BEGIN Source

What makes this place special are the warehousing costs, labor rates, and laws that enable organizations to avoid duties and tariffs. In a third party logistics company, the main costs revolve around warehousing plus pick and pack fees. Compared to America, warehouses in Tijuana are over 53% more affordable and labor rates are 76% less.

Running the numbers, it makes sense why an ecommerce brand or retail group that shifts it’s third party logistics to Mexico is able to save a significant amount while maintaining the same (or better) ship times. Avoiding duties and tariffs is just one of the added benefits.

Before we dive into the actual third party logistic costs in Tijuana, you’re probably wondering how using a third party logistics company in Mexico will enable a company to avoid duties and tariffs (in both America and Mexico).

How Your Company Can be Duty and Tariff Free

There are two very important laws to understand that will enable your business to become duty free. One is the IMMEX program in Mexico and the other is Section 321. Utilizing both laws, your company won’t have to pay duties in America or in Mexico, even if your products are imported through America to Mexico.

Let’s first explore how you can avoid duties in America. There are two key components here, as most people who handle their warehousing and fulfillment in Mexico think they have to import their products through a Mexican port. Using bonded warehouses and containers, you can actually still import your products into any American port (most common is Long Beach) and truck them down to Mexico without paying duties.

END Source

• Given task A: Repeat the part of the passage on logistics in Tijuana starting at "Running the numbers, it" and ending at "the added benefits.".
• Given task B: According to the passage on logistics in Tijuana, why can a brand that moves its third party logistics to Mexico save a significant amount?
The rows that come next are separate material, unrelated to the passage on logistics in Tijuana.

BEGIN Data rows

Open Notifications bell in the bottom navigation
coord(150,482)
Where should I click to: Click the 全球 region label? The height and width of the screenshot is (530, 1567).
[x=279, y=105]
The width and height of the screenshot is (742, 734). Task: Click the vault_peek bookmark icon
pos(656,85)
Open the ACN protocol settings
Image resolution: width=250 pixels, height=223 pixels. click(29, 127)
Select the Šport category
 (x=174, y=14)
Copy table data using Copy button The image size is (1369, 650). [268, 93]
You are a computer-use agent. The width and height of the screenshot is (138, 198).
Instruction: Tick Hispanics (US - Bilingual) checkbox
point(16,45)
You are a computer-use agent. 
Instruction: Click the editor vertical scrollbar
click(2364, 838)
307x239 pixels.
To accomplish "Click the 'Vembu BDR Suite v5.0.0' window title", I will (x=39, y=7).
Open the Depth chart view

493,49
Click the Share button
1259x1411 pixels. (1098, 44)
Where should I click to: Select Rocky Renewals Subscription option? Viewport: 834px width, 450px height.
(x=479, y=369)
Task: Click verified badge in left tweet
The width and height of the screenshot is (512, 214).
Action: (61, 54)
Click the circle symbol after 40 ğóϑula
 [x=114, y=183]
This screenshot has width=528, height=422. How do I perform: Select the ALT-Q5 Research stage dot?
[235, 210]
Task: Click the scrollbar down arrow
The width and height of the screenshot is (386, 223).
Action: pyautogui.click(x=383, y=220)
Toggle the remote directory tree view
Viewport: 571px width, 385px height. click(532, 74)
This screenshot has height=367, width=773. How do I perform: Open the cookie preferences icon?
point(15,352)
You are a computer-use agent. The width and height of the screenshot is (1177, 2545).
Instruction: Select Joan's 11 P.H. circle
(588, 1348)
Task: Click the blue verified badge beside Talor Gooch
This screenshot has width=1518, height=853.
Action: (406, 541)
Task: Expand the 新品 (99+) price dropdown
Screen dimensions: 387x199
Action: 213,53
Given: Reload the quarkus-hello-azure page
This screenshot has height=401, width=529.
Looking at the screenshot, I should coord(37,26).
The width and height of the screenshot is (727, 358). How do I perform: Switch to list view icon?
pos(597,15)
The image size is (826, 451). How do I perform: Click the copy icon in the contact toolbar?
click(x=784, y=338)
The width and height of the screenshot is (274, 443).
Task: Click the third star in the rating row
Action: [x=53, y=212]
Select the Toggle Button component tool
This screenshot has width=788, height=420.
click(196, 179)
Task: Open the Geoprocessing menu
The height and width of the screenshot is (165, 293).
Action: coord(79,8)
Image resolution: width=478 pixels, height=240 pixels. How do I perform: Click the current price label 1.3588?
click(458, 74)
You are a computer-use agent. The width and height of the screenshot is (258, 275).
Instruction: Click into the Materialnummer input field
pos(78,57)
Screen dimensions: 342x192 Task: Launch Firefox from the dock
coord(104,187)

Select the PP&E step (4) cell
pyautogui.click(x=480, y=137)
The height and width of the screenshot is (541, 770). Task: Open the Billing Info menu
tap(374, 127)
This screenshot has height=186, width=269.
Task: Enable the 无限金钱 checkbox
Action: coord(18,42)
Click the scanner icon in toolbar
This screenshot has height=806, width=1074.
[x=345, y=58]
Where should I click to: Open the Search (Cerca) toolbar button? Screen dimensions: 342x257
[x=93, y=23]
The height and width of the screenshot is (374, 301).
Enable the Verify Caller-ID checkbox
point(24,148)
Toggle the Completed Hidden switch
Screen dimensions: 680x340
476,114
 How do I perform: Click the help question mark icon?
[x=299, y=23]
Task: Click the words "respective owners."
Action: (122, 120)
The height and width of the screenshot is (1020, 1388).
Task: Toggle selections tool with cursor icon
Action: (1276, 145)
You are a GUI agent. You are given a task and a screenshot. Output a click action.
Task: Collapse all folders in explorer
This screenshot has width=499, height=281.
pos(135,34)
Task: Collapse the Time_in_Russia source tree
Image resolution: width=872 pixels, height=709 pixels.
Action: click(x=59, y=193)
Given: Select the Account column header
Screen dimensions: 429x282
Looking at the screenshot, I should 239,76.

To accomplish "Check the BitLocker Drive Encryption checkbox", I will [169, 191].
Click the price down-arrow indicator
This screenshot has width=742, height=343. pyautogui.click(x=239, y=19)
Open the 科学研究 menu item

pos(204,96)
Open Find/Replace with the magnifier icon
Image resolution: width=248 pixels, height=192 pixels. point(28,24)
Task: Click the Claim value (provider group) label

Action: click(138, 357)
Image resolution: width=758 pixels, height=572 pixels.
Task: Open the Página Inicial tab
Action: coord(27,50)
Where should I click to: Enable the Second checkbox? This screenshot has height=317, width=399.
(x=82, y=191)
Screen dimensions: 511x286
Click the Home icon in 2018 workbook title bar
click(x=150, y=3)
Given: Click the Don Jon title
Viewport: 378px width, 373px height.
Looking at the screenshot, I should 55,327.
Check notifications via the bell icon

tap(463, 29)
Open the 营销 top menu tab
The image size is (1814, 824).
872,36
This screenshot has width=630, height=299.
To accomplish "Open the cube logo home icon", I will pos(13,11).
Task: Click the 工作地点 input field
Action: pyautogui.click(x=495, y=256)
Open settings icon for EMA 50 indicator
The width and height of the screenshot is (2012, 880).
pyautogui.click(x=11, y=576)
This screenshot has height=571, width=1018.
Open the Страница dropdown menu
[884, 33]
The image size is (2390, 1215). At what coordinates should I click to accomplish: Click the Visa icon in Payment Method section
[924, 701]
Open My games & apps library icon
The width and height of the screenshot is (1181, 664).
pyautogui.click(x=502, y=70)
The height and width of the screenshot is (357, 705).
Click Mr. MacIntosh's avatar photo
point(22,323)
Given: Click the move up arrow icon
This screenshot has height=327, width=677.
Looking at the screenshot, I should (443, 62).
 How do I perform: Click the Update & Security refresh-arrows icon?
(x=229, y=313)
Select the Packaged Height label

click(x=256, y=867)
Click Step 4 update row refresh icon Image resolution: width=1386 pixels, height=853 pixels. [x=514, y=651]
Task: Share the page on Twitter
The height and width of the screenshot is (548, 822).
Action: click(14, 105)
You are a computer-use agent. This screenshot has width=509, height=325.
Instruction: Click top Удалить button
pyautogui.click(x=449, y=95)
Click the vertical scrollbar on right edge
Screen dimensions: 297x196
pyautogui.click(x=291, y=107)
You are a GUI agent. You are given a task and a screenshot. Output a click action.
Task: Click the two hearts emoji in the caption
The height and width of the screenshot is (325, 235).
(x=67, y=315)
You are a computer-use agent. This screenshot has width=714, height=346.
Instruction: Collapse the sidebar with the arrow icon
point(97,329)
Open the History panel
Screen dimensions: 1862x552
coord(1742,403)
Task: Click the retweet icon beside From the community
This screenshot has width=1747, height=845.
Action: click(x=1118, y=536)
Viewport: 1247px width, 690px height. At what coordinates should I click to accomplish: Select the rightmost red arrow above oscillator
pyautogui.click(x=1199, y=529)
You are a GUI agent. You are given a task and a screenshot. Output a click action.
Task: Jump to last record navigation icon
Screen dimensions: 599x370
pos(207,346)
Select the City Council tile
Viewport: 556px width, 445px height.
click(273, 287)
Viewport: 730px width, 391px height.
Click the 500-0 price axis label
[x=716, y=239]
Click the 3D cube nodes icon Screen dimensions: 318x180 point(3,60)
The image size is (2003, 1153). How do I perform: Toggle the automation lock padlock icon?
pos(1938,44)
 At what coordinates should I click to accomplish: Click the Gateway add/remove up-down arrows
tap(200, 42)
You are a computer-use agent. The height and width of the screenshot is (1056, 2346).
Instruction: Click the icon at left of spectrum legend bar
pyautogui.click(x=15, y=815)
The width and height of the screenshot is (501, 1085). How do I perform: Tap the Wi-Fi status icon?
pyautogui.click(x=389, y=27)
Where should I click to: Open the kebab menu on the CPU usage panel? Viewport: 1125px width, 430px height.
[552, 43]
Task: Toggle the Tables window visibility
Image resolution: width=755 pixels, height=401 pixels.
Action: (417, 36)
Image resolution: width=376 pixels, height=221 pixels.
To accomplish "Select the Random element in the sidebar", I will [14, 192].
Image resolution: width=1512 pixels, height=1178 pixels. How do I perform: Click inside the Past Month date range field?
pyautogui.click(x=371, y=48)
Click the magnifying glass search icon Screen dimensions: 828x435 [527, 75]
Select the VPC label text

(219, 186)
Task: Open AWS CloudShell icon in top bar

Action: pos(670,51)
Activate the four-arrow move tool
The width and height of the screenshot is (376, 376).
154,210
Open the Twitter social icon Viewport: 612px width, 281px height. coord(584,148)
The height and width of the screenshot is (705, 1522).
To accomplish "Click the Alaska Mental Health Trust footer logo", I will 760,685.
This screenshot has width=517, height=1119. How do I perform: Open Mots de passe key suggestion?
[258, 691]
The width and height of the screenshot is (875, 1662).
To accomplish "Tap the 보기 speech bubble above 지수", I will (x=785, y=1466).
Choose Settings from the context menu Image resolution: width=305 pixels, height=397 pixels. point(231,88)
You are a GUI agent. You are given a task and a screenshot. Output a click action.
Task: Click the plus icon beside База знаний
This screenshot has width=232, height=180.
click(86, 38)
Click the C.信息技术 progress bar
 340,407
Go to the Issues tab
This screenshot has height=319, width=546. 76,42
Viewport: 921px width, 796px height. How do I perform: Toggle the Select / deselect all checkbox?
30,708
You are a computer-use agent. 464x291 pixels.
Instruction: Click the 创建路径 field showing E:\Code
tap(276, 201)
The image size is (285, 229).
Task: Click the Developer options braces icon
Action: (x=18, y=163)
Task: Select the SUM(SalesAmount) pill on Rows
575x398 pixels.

END Data rows

• Worked answer A:
Running the numbers, it makes sense why an ecommerce brand or retail group that shifts it’s third party logistics to Mexico is able to save a significant amount while maintaining the same (or better) ship times. Avoiding duties and tariffs is just one of the added benefits.

• Worked answer B: The main costs for a third party logistics company are warehousing plus pick and pack fees. Compared to America, warehouses in Tijuana are over 53% more affordable and labor rates are 76% less. A brand can also keep the same or better ship times.